= The Raes =

British-Canadian husband-and-wife singing duo

The Raes were the British-Canadian husband-and-wife singing duo of Robbie Rae (born Robert Henry Bevan, May 17, 1954 – February 9, 2006) and Cherrill Rae (born Yates), who had a handful of disco-inflected pop hits in the late 1970s.

==Robbie Rae==
Robbie Rae grew up in Wales and began his recording career as a pre-teen, though his version of "The Lord's Prayer", sung in Welsh, was banned by the BBC, who considered it blasphemous. Before long, he was touring Europe and had his own television variety show in Wales.

==Cherrill Rae==
Cherrill Rae was born in England but lived in the Canadian province of Ontario as a child and developed an appreciation for R&B, especially the Motown sound, while living there; following this experience, she moved back to the United Kingdom to continue her musical studies and pursue a singing career.

==The Raes==
Robbie and Cherrill met in England when Cherrill was performing on Robbie's television show, and were engaged soon afterward. Since their solo careers in the UK kept them apart for too long, Robbie and Cherrill moved to Canada, where they began to perform and record, first as Cherrill and Robbie Rae and then as a duo called the Raes. They scored their first hit in Canada in July 1977 with a disco-styled remake of Doris Day's "Que Sera Sera" and followed it up with their self-titled debut album, The Raes, the following year. The duo were nominated for two Juno Awards and hosted their own network variety show called The Raes on CBC for two seasons (1978–80).

In a 1979 interview, the Raes maintained that they did not think of themselves as a disco group necessarily, but a group that recorded pop songs with a disco feel. They also maintained that they had no interest in the synthesizer-based "Euro-disco" sound (a la Donna Summer's "I Feel Love"): "We want to sound man-made," Cherrill said. "The disco sound should keep coming from people, not machines."
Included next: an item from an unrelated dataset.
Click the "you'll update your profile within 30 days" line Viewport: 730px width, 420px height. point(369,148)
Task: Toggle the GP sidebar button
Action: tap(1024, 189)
Their second album, Dancing Up a Storm, was released in 1979. Picked up for U.S. release by A&M Records, it included their best-known song, "A Little Lovin' (Keeps the Doctor Away)", which became a top-five hit on the Billboard Dance Club chart. After the record was added by influential radio stations on the East Coast such as WKTU in New York and WRKO in Boston, it entered the Billboard Hot 100 chart and went on to peak at No. 61.

Robbie and Cherrill toured the U.S. to promote their album and made appearances on American television shows such as Soul Train and American Bandstand but were unable to find lasting success in the American market. The follow-up single to "A Little Lovin' (Keeps the Doctor Away)" called "I Only Wanna Get Up and Dance" was another Canadian hit but petered out at No. 47 on the Dance chart in the US. Robbie and Cherrill released one more album in Canada, Two Hearts (not released in the US), in 1980 before the marriage and the act split up.

==Post-divorce==
Robbie and Cherrill pursued separate careers after their divorce in 1982. Robbie recorded for Quality Records for a time and was a member of GNP (Gilmour-Negus Project), along with Jim Gilmour (guitar) and Steve Negus (drums), who had both left Saga at the time, though they would later rejoin that group. GNP recorded one album for Virgin Records, Safety Zone, released in 1989, along with the single "How Many Times". In the 1990s, he went on to perform the club circuit in Toronto. In 1996, Robbie and his wife Martine Bergeron moved to Dubai, United Arab Emirates, where Robbie performed for American troops as well as in a nightclub called The Cyclone. In 1999, they moved to Thailand (Kamala Beach, Phuket) where they ran a tourist pub. In 2001, after being married 12 years, he and Martine divorced. On December 26, 2004, Robbie went missing as one of many victims of the Indian Ocean tsunami disaster when Phuket was devastated by flooding; he was found safe a short time later. Robbie died on February 9, 2006, in Phuket, Thailand, following a short illness. Robbie left behind a son, Christopher Robert Bevan from his second marriage with Pamela Simmons. Christopher currently resides in Brantford, Ontario.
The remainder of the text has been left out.